Here's a breakdown of common storage methods:
Sequence Databases
These databases focus on storing nucleotide (DNA, RNA) and amino acid (protein) sequences.
- GenBank: A widely used, publicly accessible database maintained by the National Center for Biotechnology Information (NCBI) in the USA. It stores nucleotide sequences and associated information.
- European Nucleotide Archive (ENA): A comprehensive nucleotide sequence archive, encompassing data from Europe and beyond. It serves as a repository for raw sequencing data, assembled sequences, and functional annotation.
- Protein Data Bank (PDB): A repository for the 3D structural data of large biological molecules, such as proteins and nucleic acids. This data is typically obtained through X-ray crystallography, NMR spectroscopy, or electron microscopy.
Structure Databases
These are related to sequence databases, but specifically focus on the 3D structures of biomolecules.
- Protein Data Bank (PDB): As mentioned above, the PDB is the primary structure database.
Genome Databases
These databases contain complete or partial genome sequences of organisms.
- Examples include specialized databases for specific organisms (e.g., E. coli genome database) or broader databases encompassing multiple genomes.
Expression Databases
These databases store information about gene expression levels, often obtained from microarray or RNA-Seq experiments.
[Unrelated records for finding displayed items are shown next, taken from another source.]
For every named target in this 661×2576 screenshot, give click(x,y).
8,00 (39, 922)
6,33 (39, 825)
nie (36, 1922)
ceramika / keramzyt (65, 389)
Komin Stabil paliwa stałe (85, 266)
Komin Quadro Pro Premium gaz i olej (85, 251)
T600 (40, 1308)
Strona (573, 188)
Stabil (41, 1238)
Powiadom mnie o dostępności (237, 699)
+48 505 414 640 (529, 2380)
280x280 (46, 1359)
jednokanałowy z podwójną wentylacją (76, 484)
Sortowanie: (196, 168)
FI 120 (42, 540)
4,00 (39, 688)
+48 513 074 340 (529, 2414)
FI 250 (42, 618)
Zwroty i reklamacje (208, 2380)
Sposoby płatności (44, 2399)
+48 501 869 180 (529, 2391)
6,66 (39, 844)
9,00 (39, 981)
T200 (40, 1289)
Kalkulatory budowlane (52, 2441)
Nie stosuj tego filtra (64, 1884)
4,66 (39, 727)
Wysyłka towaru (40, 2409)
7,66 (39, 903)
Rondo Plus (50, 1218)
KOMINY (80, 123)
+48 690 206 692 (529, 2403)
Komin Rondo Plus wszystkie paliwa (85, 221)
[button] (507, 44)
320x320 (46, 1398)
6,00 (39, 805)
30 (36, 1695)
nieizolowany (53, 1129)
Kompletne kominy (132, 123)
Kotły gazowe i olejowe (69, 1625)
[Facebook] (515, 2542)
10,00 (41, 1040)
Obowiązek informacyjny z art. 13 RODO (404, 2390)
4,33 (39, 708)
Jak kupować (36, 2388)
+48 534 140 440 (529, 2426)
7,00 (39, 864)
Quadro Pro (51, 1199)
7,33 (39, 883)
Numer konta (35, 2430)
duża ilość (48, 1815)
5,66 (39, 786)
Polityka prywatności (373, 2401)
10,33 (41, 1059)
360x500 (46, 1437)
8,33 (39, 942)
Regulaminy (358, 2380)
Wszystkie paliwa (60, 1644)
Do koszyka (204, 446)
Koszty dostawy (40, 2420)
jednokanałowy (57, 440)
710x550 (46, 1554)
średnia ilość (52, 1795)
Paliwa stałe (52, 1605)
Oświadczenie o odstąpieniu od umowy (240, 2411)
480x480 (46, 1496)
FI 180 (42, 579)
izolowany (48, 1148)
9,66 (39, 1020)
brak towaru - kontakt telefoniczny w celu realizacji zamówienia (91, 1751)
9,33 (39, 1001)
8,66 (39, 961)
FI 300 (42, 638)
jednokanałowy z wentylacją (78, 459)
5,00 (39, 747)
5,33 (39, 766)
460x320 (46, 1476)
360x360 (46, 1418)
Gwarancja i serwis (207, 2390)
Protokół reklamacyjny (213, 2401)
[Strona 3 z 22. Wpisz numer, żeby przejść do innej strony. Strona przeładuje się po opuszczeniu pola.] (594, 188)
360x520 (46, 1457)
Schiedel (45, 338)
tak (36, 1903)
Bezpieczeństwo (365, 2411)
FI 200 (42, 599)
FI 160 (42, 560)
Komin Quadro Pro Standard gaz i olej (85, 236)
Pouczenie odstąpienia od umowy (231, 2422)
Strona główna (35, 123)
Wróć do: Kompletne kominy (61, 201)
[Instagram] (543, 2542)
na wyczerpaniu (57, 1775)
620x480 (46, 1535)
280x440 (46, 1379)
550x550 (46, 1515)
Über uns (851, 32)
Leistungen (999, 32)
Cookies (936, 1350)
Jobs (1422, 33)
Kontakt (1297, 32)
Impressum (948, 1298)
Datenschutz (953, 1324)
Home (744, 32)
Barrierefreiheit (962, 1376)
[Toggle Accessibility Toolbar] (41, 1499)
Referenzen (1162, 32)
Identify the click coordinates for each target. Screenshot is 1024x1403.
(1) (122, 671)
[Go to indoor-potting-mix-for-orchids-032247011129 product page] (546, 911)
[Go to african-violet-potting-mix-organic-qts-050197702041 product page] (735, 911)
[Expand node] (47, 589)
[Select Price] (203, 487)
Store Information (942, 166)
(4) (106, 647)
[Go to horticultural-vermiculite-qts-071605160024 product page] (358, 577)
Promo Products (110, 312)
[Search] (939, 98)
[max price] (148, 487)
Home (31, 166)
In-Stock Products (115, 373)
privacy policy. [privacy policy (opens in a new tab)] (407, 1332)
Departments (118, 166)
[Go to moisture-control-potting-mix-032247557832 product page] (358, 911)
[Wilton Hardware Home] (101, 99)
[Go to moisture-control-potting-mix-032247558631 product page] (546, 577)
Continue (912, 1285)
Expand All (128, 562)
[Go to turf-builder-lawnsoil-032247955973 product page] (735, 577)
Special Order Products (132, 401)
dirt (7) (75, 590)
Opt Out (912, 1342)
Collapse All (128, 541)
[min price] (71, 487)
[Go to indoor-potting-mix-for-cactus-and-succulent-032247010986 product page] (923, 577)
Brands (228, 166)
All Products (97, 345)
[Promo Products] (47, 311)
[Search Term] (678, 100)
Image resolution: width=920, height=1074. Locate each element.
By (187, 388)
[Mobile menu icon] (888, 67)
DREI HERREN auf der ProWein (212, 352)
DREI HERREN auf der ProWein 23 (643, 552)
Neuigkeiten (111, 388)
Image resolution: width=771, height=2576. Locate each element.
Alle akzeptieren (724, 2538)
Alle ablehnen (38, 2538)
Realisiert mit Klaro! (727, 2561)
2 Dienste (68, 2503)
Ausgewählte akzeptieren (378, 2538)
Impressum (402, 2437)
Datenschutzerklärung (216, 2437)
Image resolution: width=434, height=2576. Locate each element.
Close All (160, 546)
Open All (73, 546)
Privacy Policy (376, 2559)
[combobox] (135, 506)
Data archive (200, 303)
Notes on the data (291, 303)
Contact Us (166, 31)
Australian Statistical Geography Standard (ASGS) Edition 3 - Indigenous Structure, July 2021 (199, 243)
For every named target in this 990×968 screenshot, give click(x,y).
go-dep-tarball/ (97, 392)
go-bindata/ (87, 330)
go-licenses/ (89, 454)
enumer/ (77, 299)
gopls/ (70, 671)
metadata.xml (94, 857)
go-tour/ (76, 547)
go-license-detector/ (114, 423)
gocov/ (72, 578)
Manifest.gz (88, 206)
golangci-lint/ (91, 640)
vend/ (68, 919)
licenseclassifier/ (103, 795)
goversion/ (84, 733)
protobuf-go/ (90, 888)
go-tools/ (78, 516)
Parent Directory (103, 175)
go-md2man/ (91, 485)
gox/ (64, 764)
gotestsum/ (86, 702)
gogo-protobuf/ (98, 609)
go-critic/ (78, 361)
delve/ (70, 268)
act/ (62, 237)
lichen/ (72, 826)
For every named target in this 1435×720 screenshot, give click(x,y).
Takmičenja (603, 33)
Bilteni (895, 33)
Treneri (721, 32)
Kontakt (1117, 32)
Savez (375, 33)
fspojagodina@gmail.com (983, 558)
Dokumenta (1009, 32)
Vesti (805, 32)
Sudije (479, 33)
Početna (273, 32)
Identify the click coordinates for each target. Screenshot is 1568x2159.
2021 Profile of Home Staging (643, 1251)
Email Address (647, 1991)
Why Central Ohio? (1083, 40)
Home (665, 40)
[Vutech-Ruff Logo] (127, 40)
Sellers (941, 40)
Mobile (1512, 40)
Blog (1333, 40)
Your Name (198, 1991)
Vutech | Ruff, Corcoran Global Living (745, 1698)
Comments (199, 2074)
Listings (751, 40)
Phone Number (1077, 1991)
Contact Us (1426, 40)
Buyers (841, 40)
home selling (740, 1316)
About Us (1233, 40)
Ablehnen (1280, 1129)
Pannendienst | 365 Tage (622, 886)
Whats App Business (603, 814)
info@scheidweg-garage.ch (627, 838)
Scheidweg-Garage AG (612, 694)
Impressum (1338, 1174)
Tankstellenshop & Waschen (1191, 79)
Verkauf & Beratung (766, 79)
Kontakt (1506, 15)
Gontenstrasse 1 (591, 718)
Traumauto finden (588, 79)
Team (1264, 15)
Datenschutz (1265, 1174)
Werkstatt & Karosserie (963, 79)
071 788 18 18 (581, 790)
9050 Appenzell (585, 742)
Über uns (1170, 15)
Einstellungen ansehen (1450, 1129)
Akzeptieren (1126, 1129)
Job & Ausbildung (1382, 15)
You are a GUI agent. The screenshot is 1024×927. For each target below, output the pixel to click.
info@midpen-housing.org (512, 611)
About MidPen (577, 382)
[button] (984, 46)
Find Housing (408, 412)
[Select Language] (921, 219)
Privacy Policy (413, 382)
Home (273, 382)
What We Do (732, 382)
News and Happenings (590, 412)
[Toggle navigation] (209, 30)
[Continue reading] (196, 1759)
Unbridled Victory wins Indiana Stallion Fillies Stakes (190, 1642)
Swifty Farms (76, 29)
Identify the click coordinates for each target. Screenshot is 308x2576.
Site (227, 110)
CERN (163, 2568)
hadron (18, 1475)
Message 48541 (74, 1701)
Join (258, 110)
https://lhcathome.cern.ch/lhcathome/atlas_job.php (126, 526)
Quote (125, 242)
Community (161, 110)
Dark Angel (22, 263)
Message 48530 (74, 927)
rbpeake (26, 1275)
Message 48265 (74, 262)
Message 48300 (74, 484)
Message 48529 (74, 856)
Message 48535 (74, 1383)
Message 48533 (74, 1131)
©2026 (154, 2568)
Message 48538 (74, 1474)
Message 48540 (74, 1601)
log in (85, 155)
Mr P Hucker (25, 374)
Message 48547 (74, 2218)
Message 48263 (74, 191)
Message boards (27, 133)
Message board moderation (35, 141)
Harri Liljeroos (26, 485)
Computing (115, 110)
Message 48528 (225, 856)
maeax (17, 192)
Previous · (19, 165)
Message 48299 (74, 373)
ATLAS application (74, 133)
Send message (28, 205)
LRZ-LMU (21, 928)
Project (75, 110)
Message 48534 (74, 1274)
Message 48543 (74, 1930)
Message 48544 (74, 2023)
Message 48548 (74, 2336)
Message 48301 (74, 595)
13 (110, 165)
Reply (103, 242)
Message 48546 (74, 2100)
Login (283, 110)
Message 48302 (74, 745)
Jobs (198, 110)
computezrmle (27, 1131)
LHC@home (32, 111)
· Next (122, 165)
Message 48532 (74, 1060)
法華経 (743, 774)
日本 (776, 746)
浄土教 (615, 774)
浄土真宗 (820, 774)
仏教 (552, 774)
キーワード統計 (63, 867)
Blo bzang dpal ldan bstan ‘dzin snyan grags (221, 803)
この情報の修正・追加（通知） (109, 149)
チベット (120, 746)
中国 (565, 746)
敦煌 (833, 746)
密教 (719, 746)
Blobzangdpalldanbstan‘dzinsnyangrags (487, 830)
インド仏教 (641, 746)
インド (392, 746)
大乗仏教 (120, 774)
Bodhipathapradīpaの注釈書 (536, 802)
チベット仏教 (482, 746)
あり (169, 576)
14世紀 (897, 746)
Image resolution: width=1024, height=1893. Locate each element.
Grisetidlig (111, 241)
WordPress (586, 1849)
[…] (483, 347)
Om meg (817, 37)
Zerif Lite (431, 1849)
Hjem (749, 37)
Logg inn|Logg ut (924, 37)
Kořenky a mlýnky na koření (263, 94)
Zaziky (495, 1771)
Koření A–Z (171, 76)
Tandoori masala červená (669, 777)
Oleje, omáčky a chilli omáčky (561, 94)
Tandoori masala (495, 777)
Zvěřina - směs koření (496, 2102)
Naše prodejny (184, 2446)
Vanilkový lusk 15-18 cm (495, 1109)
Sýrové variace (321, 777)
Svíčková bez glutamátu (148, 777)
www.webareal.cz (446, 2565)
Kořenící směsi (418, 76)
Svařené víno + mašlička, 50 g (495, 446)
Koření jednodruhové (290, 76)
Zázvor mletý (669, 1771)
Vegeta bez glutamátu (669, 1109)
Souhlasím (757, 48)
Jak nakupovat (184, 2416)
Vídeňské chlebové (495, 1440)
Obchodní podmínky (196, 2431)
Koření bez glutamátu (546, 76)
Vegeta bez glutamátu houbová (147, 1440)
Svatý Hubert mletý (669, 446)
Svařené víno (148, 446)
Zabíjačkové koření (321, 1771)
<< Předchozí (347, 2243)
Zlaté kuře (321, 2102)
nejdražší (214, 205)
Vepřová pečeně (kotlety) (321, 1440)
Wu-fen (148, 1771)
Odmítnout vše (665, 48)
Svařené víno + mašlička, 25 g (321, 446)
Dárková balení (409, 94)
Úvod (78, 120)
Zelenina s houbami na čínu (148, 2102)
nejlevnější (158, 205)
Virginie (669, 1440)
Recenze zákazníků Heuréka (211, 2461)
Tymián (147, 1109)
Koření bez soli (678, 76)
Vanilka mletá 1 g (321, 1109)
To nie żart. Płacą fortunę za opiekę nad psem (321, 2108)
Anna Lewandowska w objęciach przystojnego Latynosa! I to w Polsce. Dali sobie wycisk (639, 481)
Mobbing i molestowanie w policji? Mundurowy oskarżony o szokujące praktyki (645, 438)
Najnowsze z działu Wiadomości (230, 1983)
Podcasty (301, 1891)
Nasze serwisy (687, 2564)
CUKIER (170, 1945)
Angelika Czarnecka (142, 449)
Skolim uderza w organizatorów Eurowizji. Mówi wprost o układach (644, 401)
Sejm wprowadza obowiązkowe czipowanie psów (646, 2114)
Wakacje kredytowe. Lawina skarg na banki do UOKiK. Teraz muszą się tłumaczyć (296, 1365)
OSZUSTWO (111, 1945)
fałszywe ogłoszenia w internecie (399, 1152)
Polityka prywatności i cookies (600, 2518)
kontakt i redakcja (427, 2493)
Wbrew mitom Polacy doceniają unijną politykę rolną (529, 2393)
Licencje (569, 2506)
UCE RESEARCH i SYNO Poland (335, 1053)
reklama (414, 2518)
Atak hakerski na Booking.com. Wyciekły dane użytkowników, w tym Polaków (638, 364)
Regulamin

- GEO (Gene Expression Omnibus): A public repository at NCBI for gene expression data.
- ArrayExpress: A similar database maintained by the European Bioinformatics Institute (EBI).
Pathway Databases
These databases contain information about biological pathways and networks, such as metabolic pathways or signaling pathways.
- KEGG (Kyoto Encyclopedia of Genes and Genomes): A comprehensive database that integrates genomic, chemical, and systems information.
- Reactome: An open-source, curated, and peer-reviewed pathway database.
Data Formats
Biological data is stored in various formats, depending on the type of data and the database being used. Common formats include:
- FASTA: A text-based format for representing nucleotide or amino acid sequences.
- FASTQ: A text-based format for storing both nucleotide or amino acid sequences and their corresponding quality scores.
- GenBank format: A comprehensive format for storing sequence information, annotations, and metadata.
- XML (Extensible Markup Language): A flexible format for storing structured data.
- JSON (JavaScript Object Notation): A lightweight format for data exchange.
Storage Technologies
The underlying storage technologies vary, but often involve relational databases (e.g., MySQL, PostgreSQL) or NoSQL databases, along with file systems for storing large datasets like raw sequencing reads. Cloud-based storage solutions are also increasingly common.
In summary, biological data is stored in specialized databases that are tailored to the type of information being managed. These databases use standardized formats and storage technologies to ensure data accessibility, integrity, and interoperability.